Saturday, June 19, 2010

More re radiocarbon dating of Egyptian material

Scientific American (Richard Lovett)

A three-year study of hundreds of artifacts looks set to settle several long-standing debates about Egypt's ancient dynasties.

The study, which appears in the June 18 issue of Science, is the first to use high-precision measurements of radioactive carbon isotopes to produce a detailed timeline for the reigns of Egyptian pharaohs from about 2650 BC to 1100 BC.

"It is a very, very important finding," says Hendrik Bruins, an archaeologist and geoscientist at Ben-Gurion University of the Negev, Israel, who was not associated with the work. "For the first time, radiocarbon dating more or less corroborates the essence of the Egyptian historical chronology."

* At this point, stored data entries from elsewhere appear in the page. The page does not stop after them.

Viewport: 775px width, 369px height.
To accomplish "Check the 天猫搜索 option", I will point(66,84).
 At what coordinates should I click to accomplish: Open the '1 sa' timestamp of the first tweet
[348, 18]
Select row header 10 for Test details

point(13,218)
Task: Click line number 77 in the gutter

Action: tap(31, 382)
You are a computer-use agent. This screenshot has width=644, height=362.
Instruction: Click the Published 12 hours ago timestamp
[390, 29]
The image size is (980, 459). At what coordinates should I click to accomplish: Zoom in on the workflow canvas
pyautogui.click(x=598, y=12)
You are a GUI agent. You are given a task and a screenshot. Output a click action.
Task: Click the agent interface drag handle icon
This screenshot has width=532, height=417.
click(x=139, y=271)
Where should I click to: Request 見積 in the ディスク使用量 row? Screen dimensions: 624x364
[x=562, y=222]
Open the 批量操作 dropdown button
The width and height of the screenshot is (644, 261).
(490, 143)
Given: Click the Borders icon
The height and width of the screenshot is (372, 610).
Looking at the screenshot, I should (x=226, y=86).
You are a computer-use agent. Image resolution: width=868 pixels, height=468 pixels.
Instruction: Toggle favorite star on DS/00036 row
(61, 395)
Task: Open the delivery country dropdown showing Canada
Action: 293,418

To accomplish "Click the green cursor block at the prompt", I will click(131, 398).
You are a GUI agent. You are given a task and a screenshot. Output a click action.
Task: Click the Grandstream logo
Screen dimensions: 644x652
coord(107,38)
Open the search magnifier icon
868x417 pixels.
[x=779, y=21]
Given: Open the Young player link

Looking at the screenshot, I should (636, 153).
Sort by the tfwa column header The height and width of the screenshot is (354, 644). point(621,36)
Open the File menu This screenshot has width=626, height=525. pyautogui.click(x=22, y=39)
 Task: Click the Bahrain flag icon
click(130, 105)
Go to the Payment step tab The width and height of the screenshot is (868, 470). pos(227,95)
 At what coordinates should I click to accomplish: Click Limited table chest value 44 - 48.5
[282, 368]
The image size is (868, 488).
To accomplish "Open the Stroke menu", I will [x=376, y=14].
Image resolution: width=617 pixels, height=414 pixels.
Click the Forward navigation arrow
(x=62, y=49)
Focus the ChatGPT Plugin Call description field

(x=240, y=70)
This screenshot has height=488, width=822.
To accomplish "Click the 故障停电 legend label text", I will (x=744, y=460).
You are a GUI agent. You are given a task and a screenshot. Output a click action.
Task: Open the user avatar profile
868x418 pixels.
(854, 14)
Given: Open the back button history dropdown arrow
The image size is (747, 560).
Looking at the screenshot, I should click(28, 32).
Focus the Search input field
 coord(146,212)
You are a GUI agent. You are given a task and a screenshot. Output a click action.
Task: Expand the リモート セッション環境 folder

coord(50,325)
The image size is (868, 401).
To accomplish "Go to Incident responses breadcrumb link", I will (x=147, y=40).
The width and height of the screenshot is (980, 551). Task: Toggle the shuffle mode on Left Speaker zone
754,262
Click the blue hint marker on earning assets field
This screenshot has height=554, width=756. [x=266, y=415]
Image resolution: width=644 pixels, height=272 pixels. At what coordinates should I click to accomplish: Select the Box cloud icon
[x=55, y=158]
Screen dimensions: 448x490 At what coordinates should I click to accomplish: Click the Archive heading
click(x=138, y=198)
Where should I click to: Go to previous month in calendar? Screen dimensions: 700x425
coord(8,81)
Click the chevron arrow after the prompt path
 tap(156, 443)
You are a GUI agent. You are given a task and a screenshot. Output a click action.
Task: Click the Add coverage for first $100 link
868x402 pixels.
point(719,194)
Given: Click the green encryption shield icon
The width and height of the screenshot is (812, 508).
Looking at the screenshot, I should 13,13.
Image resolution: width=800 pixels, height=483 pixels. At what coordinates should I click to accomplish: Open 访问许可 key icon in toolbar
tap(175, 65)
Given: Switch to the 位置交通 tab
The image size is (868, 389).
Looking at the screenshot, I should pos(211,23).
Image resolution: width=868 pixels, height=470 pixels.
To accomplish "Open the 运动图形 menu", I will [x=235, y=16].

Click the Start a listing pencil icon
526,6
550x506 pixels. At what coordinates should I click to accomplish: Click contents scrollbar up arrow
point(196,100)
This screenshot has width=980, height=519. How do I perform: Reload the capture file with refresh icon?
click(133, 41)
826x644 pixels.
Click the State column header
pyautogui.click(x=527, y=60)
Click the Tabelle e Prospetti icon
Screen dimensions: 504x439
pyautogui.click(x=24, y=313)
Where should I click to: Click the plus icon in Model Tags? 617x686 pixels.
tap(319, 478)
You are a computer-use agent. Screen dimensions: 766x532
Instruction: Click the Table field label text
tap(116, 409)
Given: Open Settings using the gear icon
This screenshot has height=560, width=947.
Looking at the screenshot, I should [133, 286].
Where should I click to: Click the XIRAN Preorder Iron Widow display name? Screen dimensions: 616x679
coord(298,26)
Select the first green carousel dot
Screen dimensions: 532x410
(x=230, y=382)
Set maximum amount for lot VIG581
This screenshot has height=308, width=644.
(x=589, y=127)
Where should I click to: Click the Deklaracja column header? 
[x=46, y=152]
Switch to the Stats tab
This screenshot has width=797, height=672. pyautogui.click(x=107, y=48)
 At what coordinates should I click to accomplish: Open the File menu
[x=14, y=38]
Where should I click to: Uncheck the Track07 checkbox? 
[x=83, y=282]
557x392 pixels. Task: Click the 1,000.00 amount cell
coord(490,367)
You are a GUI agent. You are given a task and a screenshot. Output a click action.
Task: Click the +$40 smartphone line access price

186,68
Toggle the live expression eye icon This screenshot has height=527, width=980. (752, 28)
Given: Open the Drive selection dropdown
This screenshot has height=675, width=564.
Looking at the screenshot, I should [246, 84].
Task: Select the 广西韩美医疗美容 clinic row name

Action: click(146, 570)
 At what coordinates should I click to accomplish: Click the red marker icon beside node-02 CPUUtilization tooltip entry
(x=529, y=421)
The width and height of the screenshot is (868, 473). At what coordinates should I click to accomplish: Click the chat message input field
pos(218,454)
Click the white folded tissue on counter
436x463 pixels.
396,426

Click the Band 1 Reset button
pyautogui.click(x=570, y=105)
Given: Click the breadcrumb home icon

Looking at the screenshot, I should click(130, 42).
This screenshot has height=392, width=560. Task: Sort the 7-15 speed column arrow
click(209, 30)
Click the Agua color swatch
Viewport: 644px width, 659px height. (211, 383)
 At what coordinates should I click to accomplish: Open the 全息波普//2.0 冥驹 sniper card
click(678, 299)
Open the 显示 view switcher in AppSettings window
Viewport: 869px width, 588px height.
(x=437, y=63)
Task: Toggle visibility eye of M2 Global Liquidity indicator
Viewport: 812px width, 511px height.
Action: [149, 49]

Led by Christopher Bronk Ramsey, a physicist and mathematician at the University of Oxford, UK, the researchers use the well-established technique of measuring the amount of radioactive carbon-14 in ancient artifacts. Plants absorb carbon-14 as they grow, and the radioisotope decays naturally over time after they die. Measuring carbon-14 levels in artifacts made of organic material allows archaeologists to determine their age.

2 comments:

Anonymous said...

Glad to see that scientists realize that they don't have it right, so they are still trying to master carbon dating.

Anonymous said...

It looks very much as if this conclusive evidence totally knocks David Rhols theories re his new chronology of ancient egypt on the head. If i recall from his book a testament of time he massively increased the length of the third intermediate period to bring everything nearer in time to us. By his reckoning this would have meant Rameses 2 reigned in about the 9th c BC.